Spring Data JDBC deletes all entries and inserts them again

I am currently playing around with the Spring Data Jdbc framework and I don't understand the following behaviour: When I have an aggregate root that stores a list of children and I add one child, it deletes all children and inserts them again.

This means, when my aggregate root stores 5000 entries of another entity and I add one entry, then it executes 5000 delete statements and 5001 insert statements.

Could that lead to performance issues? Is there a clean way to avoid this behaviour?

Solution

Yes this is the current behaviour. Yes if you have an aggregate with 5000 entries this will cause performance problems.

But if you have an aggregate with 5000 entries, you are using aggregates wrong. Aggregates are intended to be used as an atomic unit. An aggregate gets loaded as one thing and it gets persisted by one thing. No matter what you do, this is going to be slow. A domain like this should be modelled as two separate aggregates.
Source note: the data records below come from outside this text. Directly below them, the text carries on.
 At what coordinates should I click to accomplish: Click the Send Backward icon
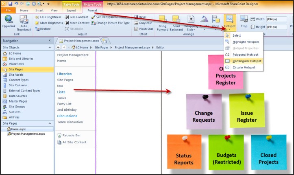176,22
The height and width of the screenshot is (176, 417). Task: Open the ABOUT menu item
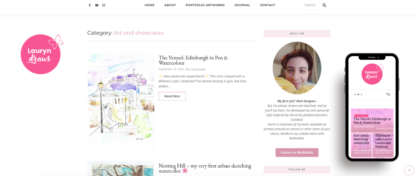point(170,5)
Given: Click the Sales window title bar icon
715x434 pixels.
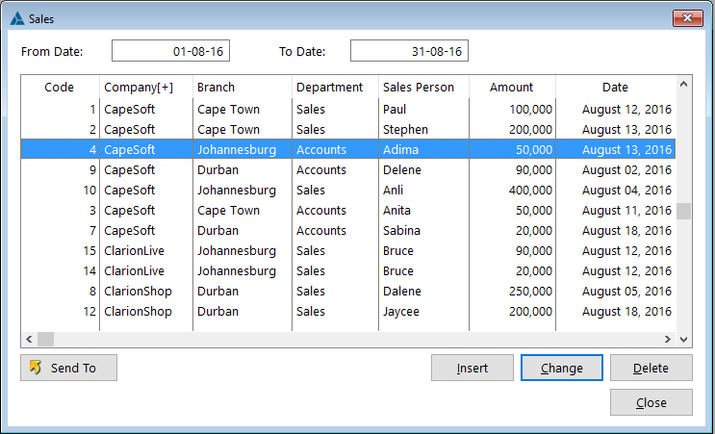Looking at the screenshot, I should 16,18.
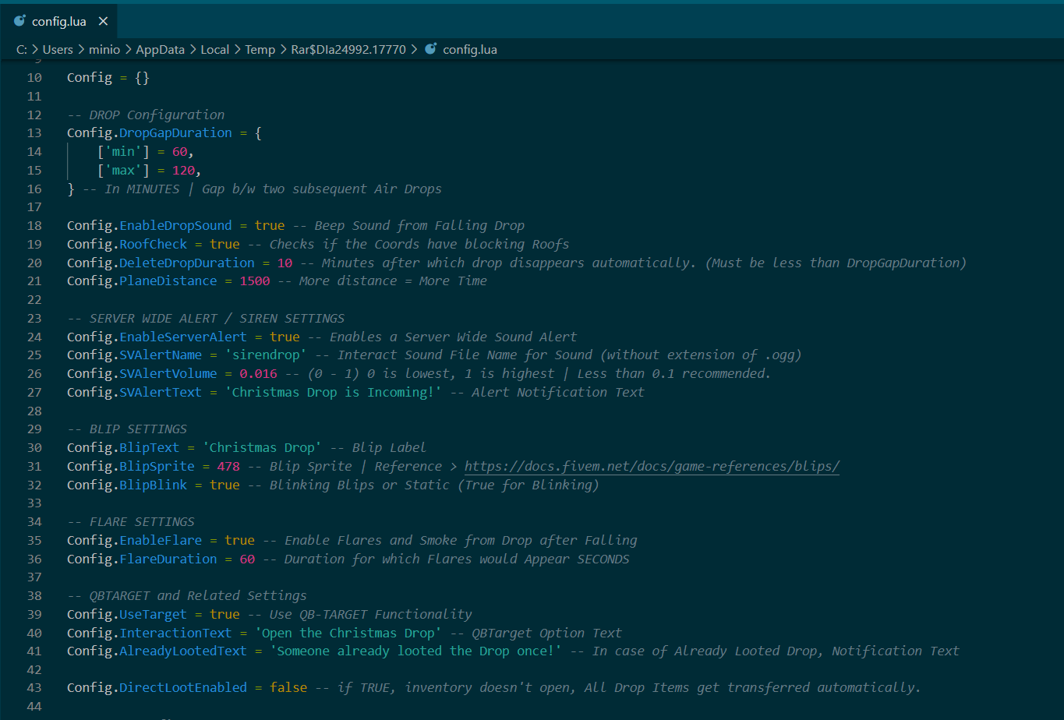Click the Lua file icon in the config.lua tab

[x=19, y=21]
Of course, even with smaller aggregates, this comes at a cost. If the cost matters and inside your application you know a better behaviour, you can and should implement that in a custom method. For example you could have an addEntry method, that performs just the single insert for the example you gave in the question.

For the implicit question: Why is Spring Data doing this thing? The answer is "simplicity". In order to avoid this basic approach one would need to keep track what actually changes in an aggregate. This is basically the approach JPA chose. It means you'll need to keep a reference to the aggregate. You'll have to deal with the cases when one entity is represented by multiple instances in your application. These are the things that make JPA so complex. Spring Data JDBC takes a different approach. It basically goes: "I have no idea what state the database is in right now, but once I'm done with the persist operation it has to match the state of the aggregate inside the application"

There are plans and ideas to improve the behaviour. We are currently introducing quite some batch operations, which have the potential to speed up things. There is also a ticket to do a "delete/upsert" operation instead, which should perform better. But it will still touch all rows.